Go-ahead for gas and oil exploration could open swathes of UK up to fracking, say campaigners

A green light for onshore gas and oil exploration could lead to fracking in some of the UK's most protected areas, campaigners have warned.

The Oil and Gas Authority (OGA) has granted 93 onshore licences, with around three quarters of the 159 blocks relating to unconventional shale oil or gas exploration.

OGA chief executive Andy Samuel said: "This round enables a significant amount of the UK's shale prospects to be taken forward to be explored and tested."

Energy Minister Andrea Leadsom said the Task Force for Shale Gas - an industry-backed body - found that with the right standards in place fracking could take place safely, and said "we need to get shale gas moving".

But environmental groups oppose the opening up of the countryside to fracking for fossil fuels, a move which comes just days after the UK backed the world's first universal climate agreement to drive down greenhouse gas emissions.
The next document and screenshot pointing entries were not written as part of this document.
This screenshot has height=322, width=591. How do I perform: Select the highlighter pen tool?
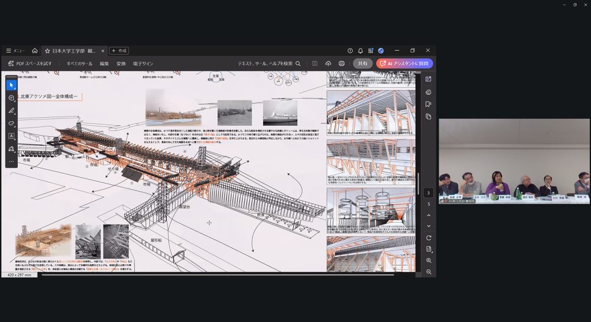point(11,111)
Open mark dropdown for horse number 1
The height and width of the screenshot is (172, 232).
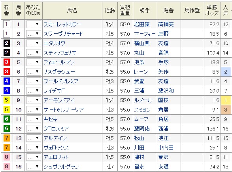coord(34,24)
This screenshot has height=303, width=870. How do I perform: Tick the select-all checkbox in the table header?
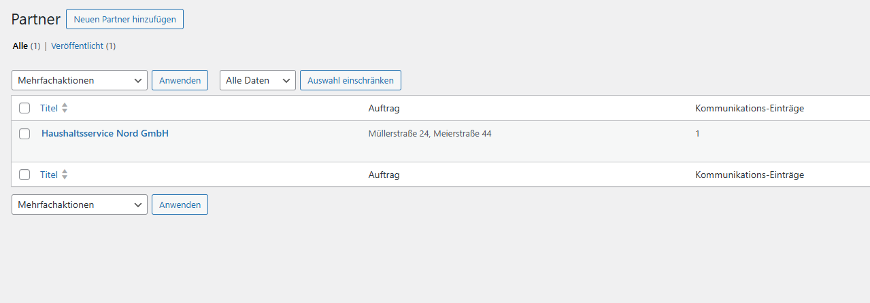click(x=24, y=108)
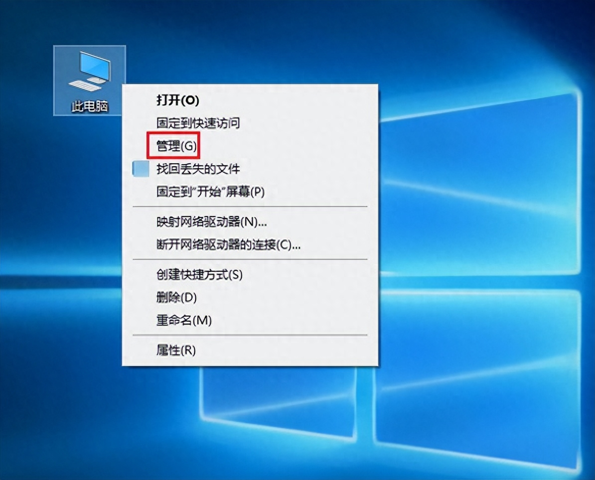Select 断开网络驱动器的连接(C)... option

pyautogui.click(x=229, y=244)
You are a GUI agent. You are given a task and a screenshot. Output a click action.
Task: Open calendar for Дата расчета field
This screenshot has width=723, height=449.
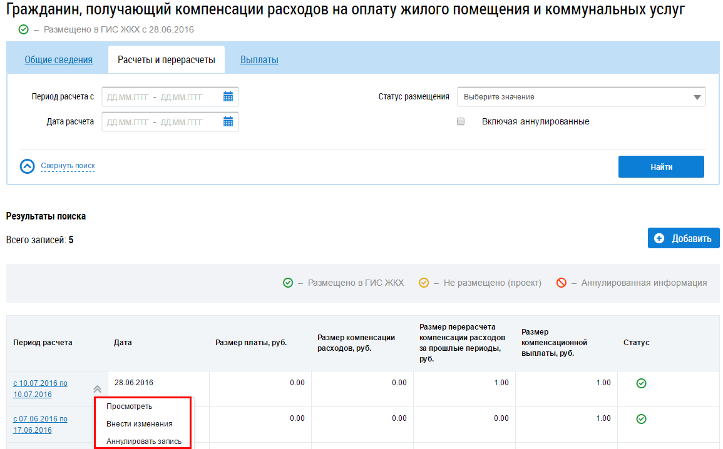coord(228,122)
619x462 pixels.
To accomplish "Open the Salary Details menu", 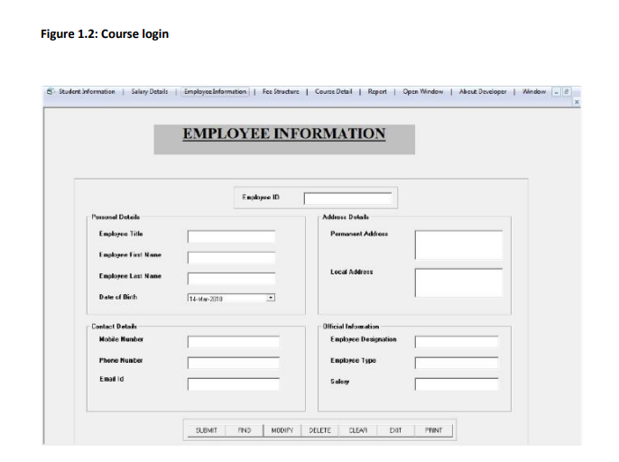I will [x=150, y=92].
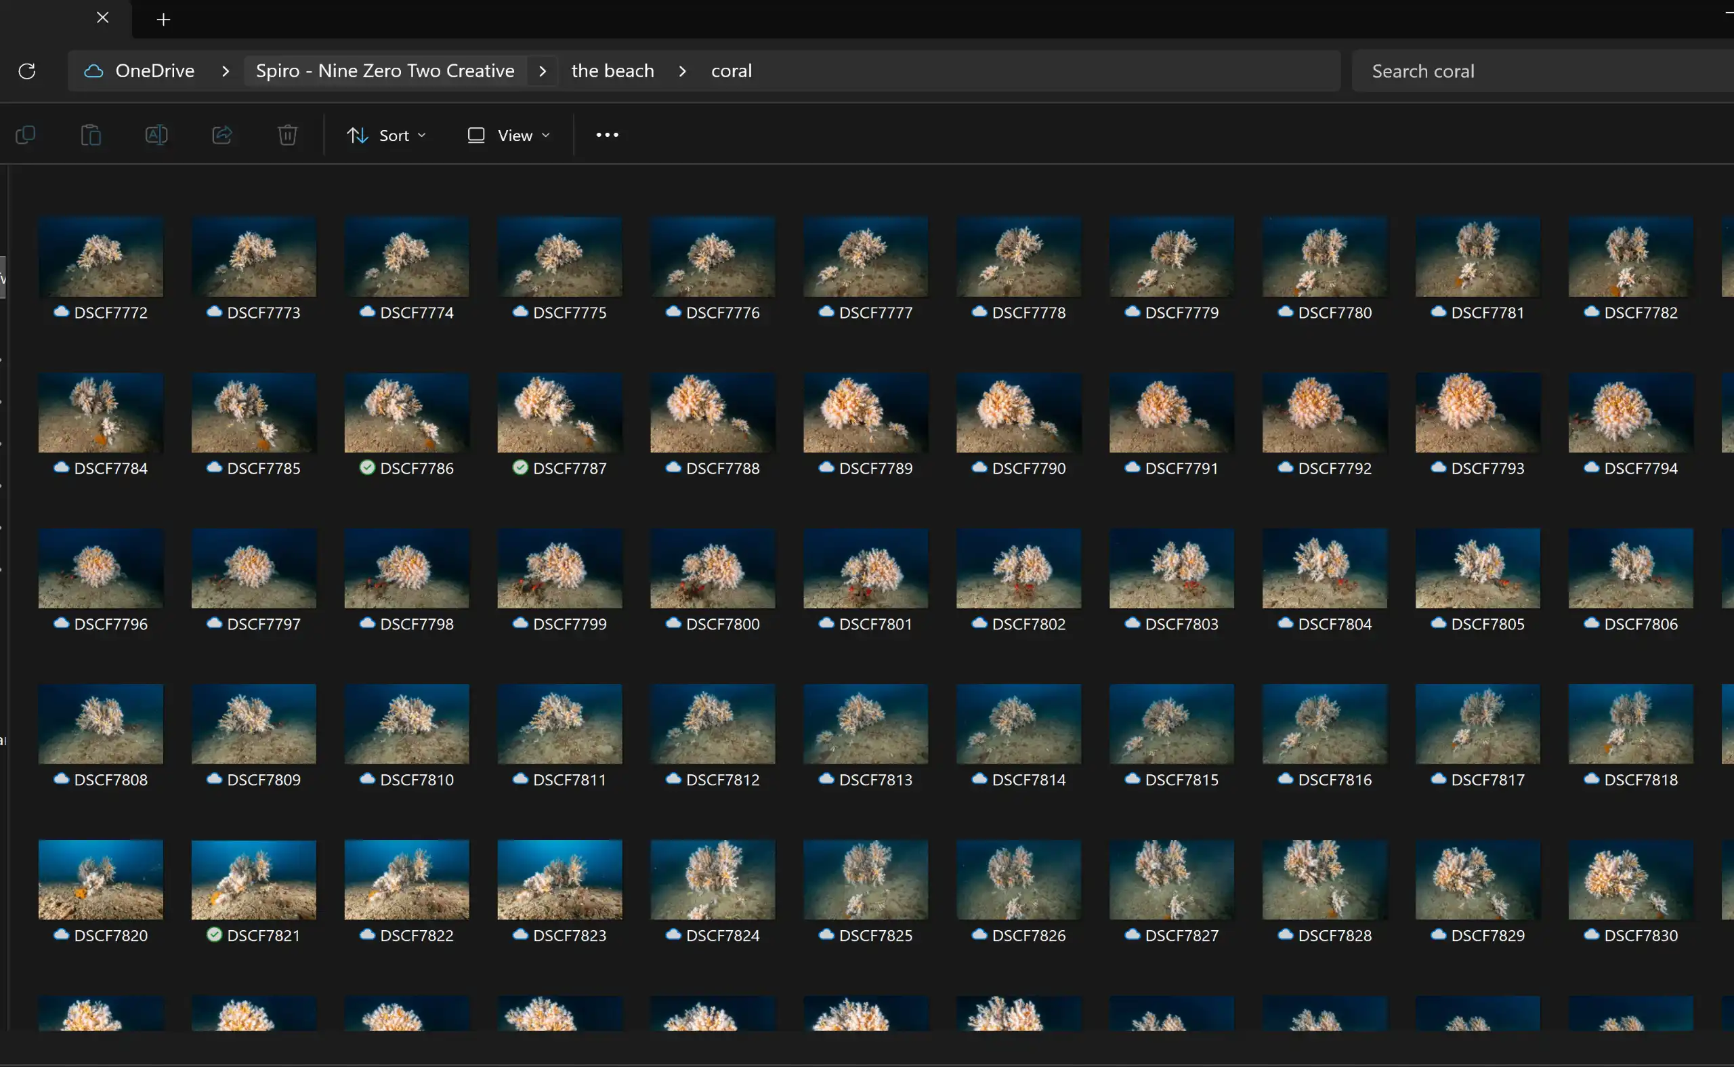Click the Delete trash icon
Image resolution: width=1734 pixels, height=1067 pixels.
pyautogui.click(x=287, y=135)
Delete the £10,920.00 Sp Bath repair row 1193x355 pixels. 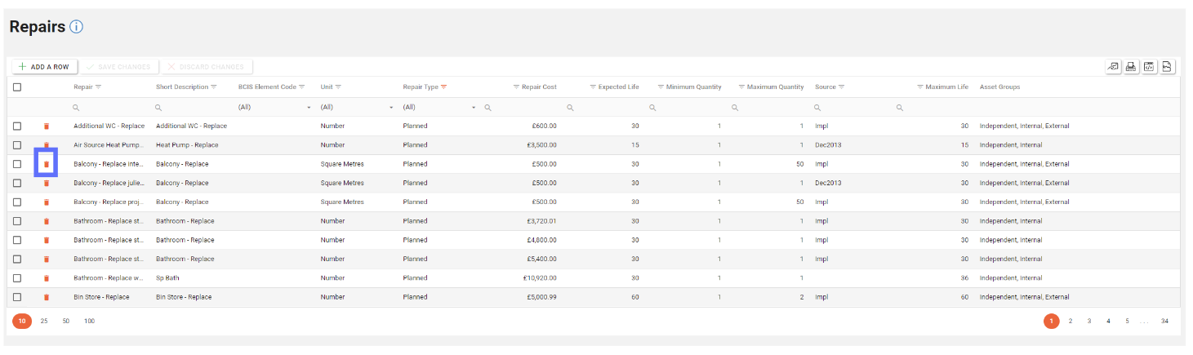(x=47, y=278)
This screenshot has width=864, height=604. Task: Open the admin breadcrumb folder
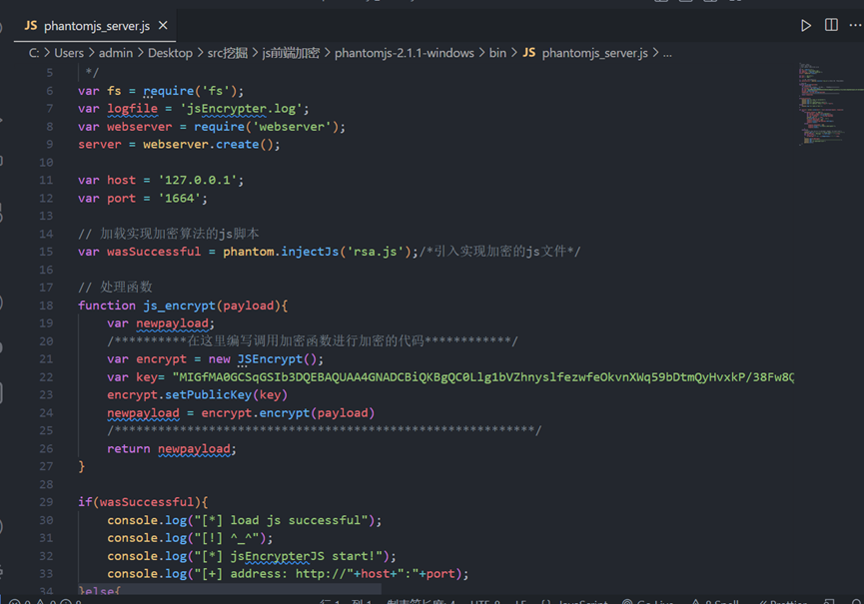116,53
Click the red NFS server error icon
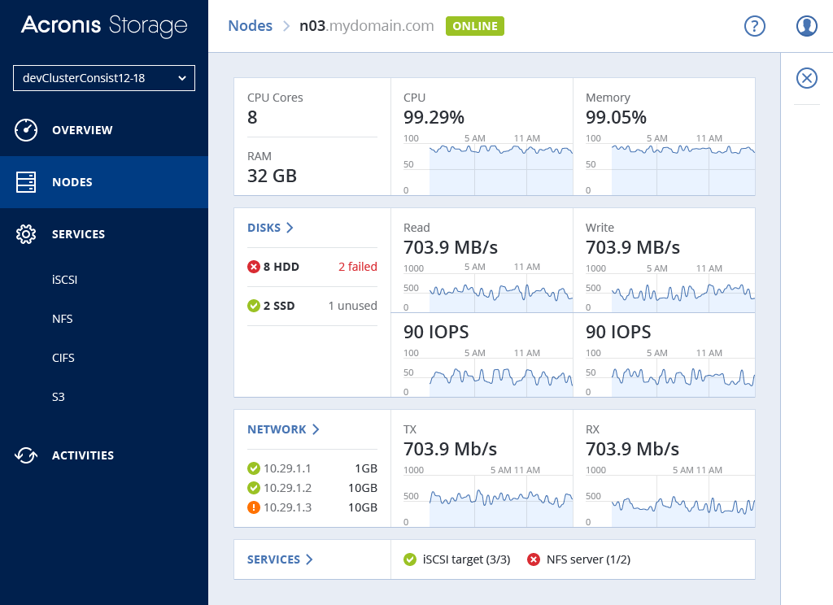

The Campaign to Protect Rural England (CPRE) said licences included permission for shale exploration in three national parks and six "areas of outstanding natural beauty".

Credit: andrealeadsom.com

The government faced criticism this week after it won a vote to allow fracking to take place under national parks, world heritage sites and other protected areas.

Energy giant Ineos said it had been awarded 21 new shale gas licences, making it one of the biggest players in the nascent industry with a total of a million acres under licence.

The national parks with licensing blocks awarded to shale companies are the North York Moors, the Peak District and Exmoor.

The areas of outstanding natural beauty (AONBs) affected by shale exploration are the Forest of Bowland, in Lancashire and North Yorkshire, the Lincolnshire Wolds, Dorset, Cranborne Chase in southern England and the Howardian Hills in Yorkshire.

The lavender fields on the hilltops of the Howardian Hills, one of the areas of outstanding natural beauty that has been licensed by the OGA. Credit: PA

Greenpeace energy campaigner Hannah Martin said the move was "bizarre and irresponsible" just days after the historic international deal to tackle climate change was agreed.

The blocks released by the OGA relate to squares of land which companies will have licence to explore for oil and gas, but they will still need landowner consent, Environment Agency assessments and planning permission before drilling can start.

The process could take several years before exploration, including fracking, takes place.